As the world struggles through the grip of the global corona pandemic, the question people are beginning to ask when they have to go out in public for essential work or to buy food is, what are the best materials for coronavirus masks? Supplies of PPE are stretched, so people are turning to alternatives such as other types of masks or even attempting homemade ones.
Scientists are now testing out different types of materials to see which performs best. The Center for Disease Control and Prevention has even shared a how-to on DIY masks made with rubber bands and fabric. But there are questions about how well these masks perform.

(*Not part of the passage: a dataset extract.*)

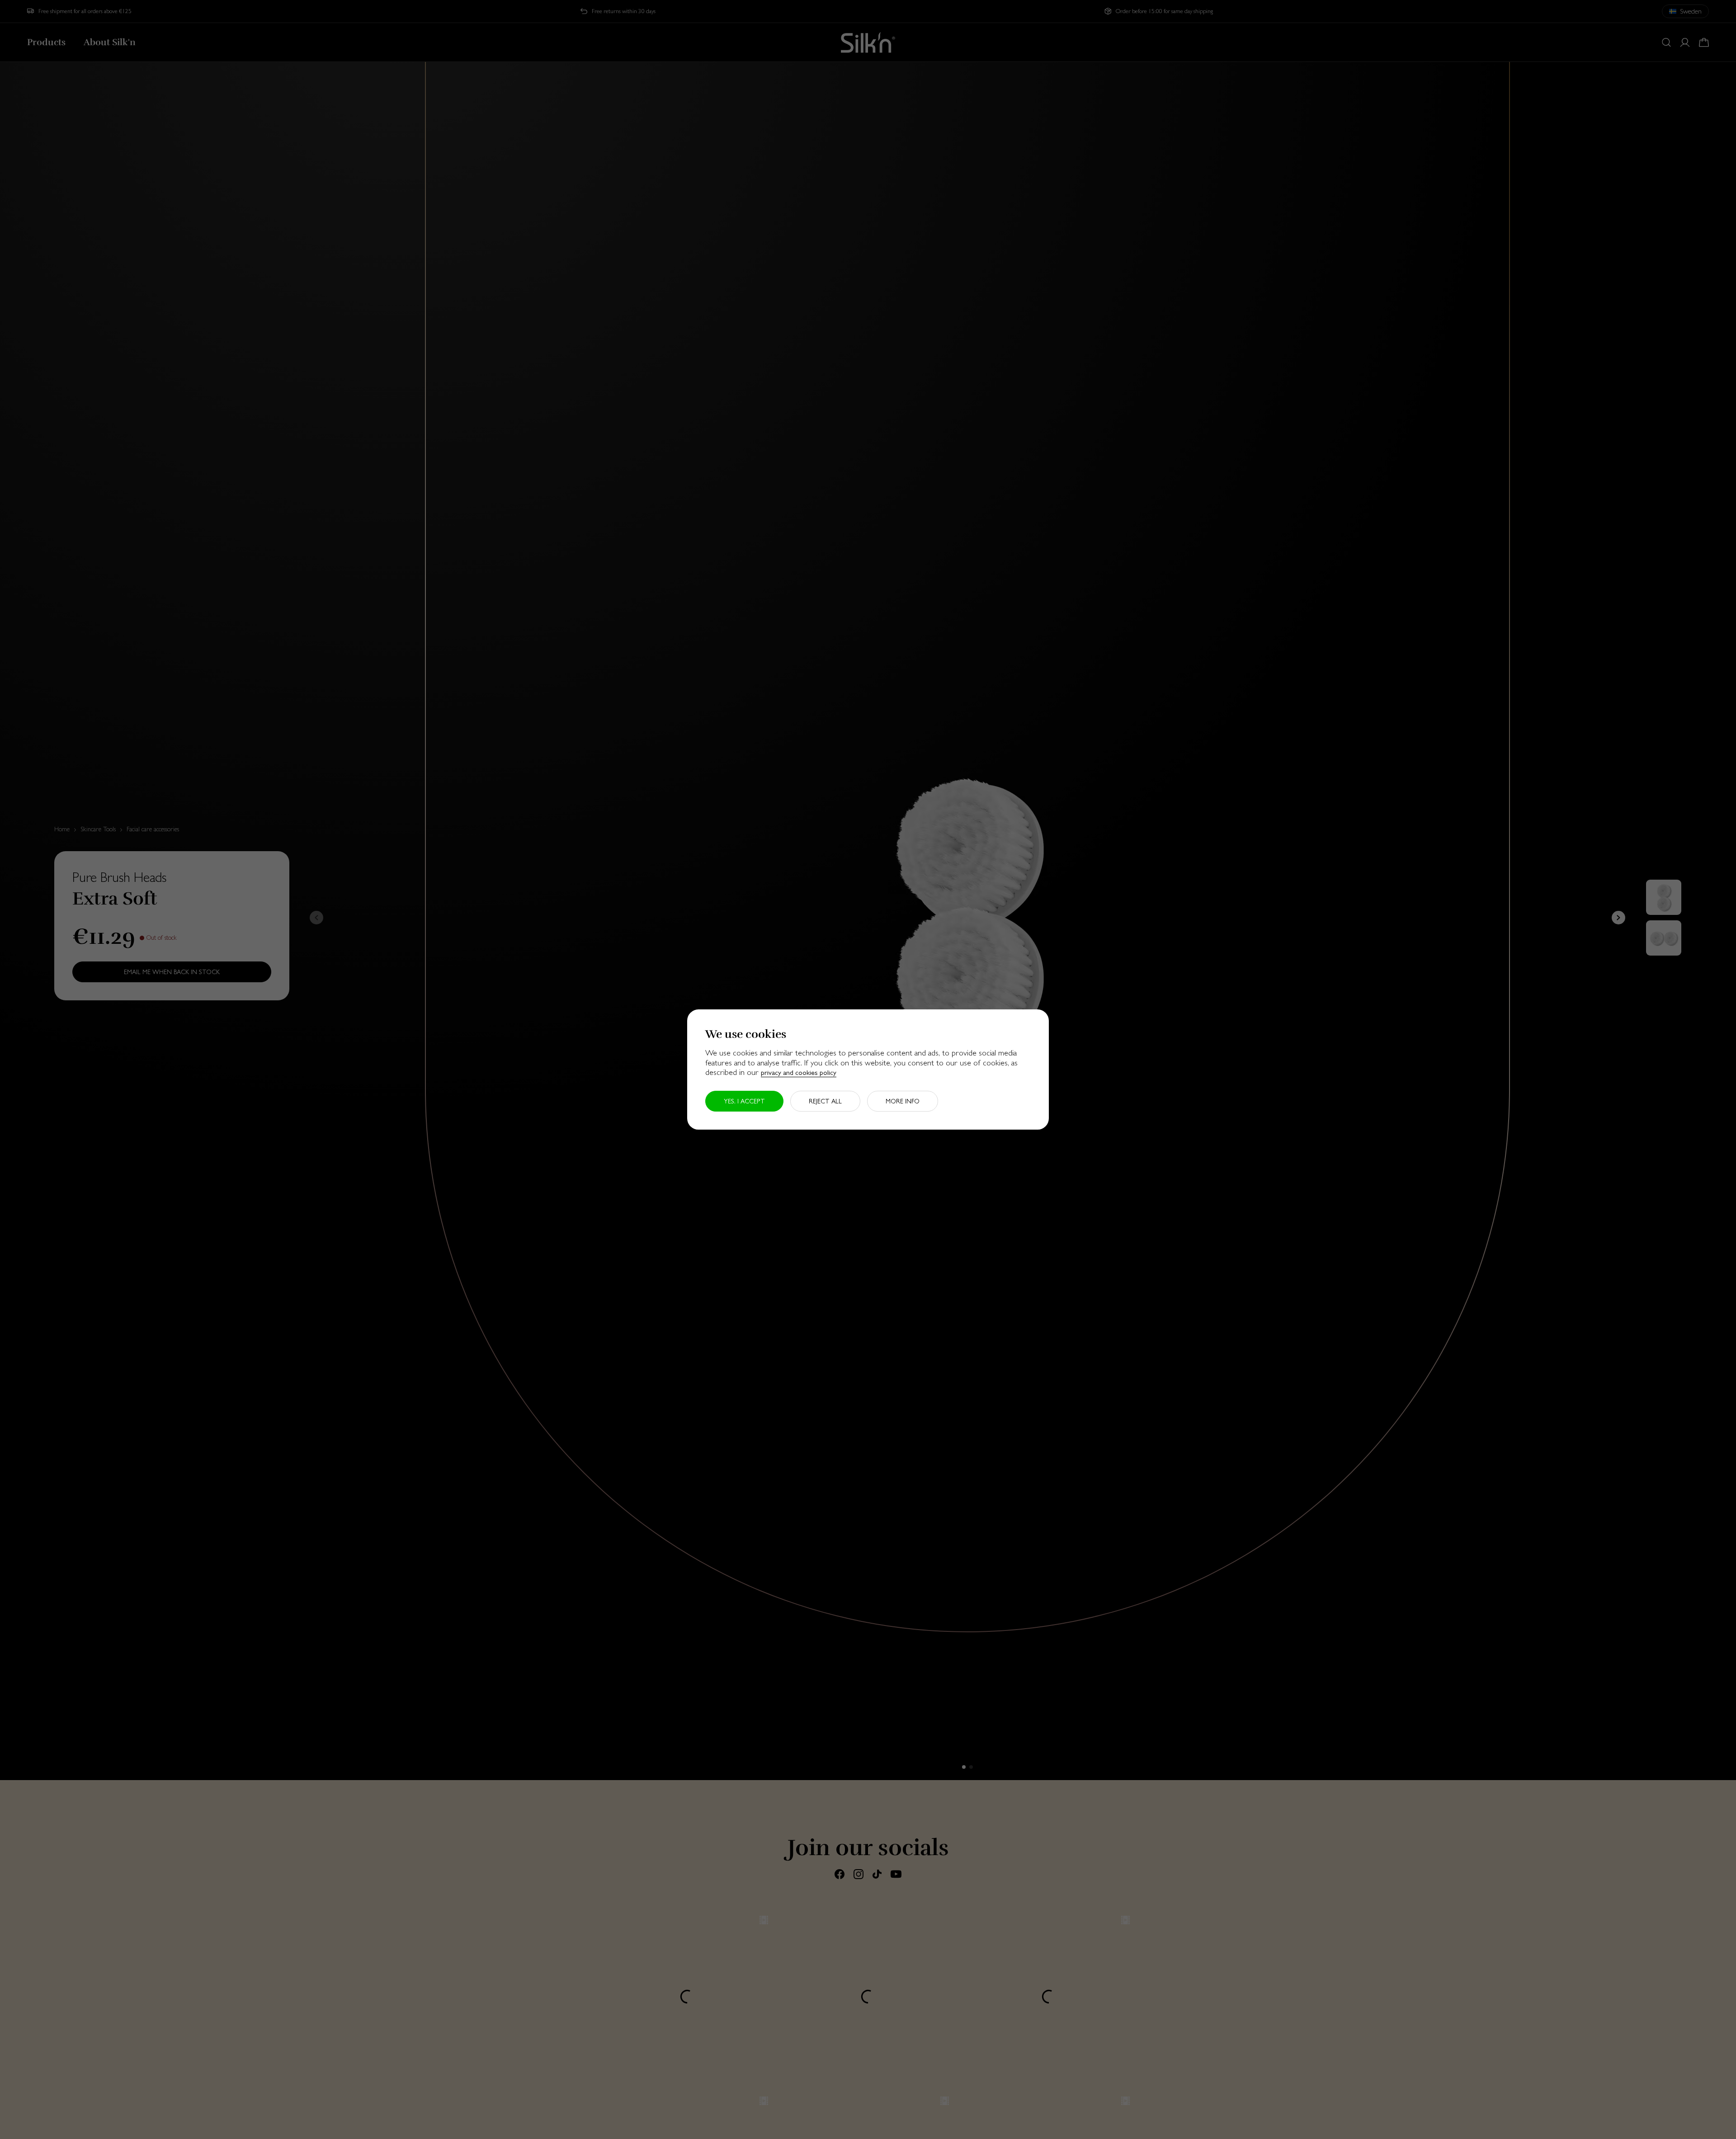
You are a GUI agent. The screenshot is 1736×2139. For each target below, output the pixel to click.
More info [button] (903, 1101)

Face masks to protect during the corona pandemic have two functions: 1) they act as a barrier to incoming germs, such as infected droplets from the coughs or sneezes of others, and 2) they also shield others against the exhalations of the wearer. They may also provide a third function in providing a physical barrier to stop wearers touching their nose and mouth if they have traces on their hands picked up from other surfaces.
Materials which have scored well in scientific testing including HEPA filters normally found in vacuums or furnaces, 600 thread count pillowcases, and flannel pajamas. Other materials which performed moderately well included stacked coffee filters. On the lower end of the quality score, scarves and bandanas – which are widely used.
It was also stated that simply holding a material up to a light source and seeing how much light penetrates is a good guide to how suitable it is as a coronavirus mask.